The Yiddish Book Center's

Wexler Oral History Project

A growing collection of in-depth interviews with people of all ages and backgrounds, whose stories about the legacy and changing nature of Yiddish language and culture offer a rich and complex chronicle of Jewish identity.

Susan Bloch Leach's Oral History

Susan Bloch Leach, granddaughter of Yiddish writer Solomon Simon, was interviewed by Christa Whitney on May 25, 2017 in Huntington, Long Island, NY. Simon, her zeyde [grandfather] died when Susan was six years old, so she knows him mostly from his books and from others' descriptions of him. He had a strong personality and was a dentist; one of her few memories is that he was missing fingers from holding X-ray films in patients' mouths. She vaguely remembers him leading large family seders, and that he smelled like cigars and Juicy Fruit gum. Susan recalls being read his children's stories about Chelm when she was a child; she in turn read those stories to her children. She and her cousins each get a small royalty check every year, as his books are still sold today. She believes that his works are still read because they remind people of their roots. Susan can understand some Yiddish which she learned from her bobe [grandmother] and from attending a Sholem Aleichem shule and Camp Boiberik, but she can't read the language. She was close to her grandmother; she was allowed to fly down to Miami Beach on her own to visit. She was a wonderful baker and taught Susan how to bake blintzes and honey cake. She could be irritable, judgmental, and caustic, but there was a sweetness underneath. Susan describes Camp Boiberik. She started attending at age nine.
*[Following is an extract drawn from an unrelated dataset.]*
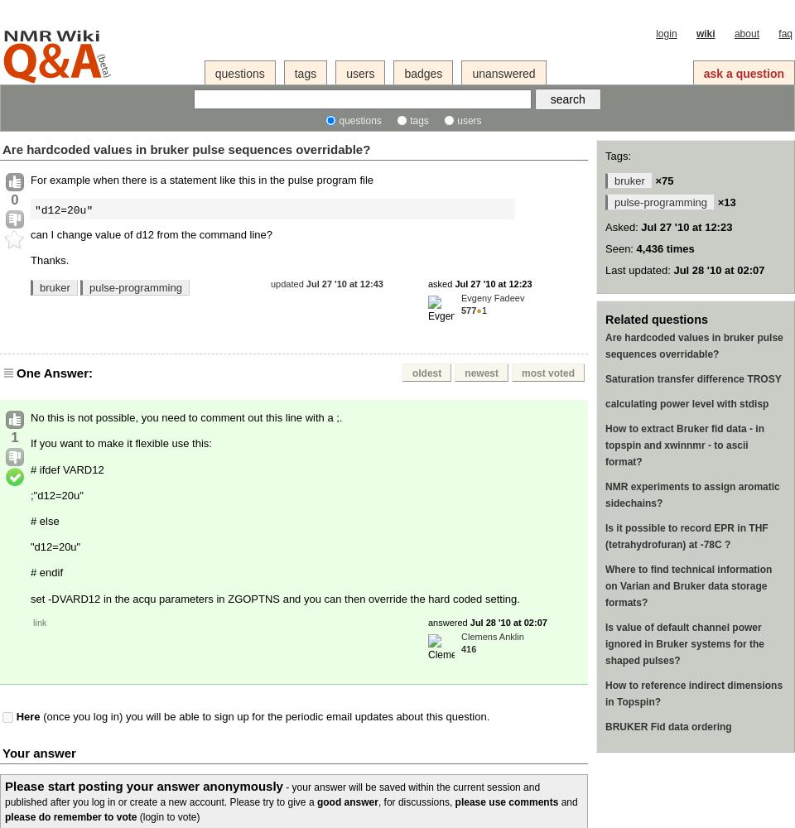 The width and height of the screenshot is (795, 828). I want to click on 'good answer', so click(346, 801).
Her zeyde would give lectures to the adults and her bobe continued staying on the guest-side all summer before he died. The camp was Yiddishist and socialist and she remembers the "Felker Yontef" [Holiday of Nations] ceremony at summer's end and Shabbos services. Susan is involved in yoga now and is often at the Omega Institute in Rhinebeck, NY, which is on the site where Boiberik used to be. She assumes that she is one of the few who experienced both incarnations, and comments that the yogis wear "whites", just like the campers did for Shabbos. Susan has become more in touch with her spiritual side through her yoga practice and has learned about the similarities among religions, including Judaism. She muses about the connection between her zeyde, herself, and her children and feels that we live on through our DNA and, in the case of writers, through our ideas on the page. She attributes some of her creativity and writing skills to him. Susan, who is a photographer, has catalogued the family photos. She thanks the interviewer for preserving people's memories through the Wexler Oral History Project.

This interview was conducted in English.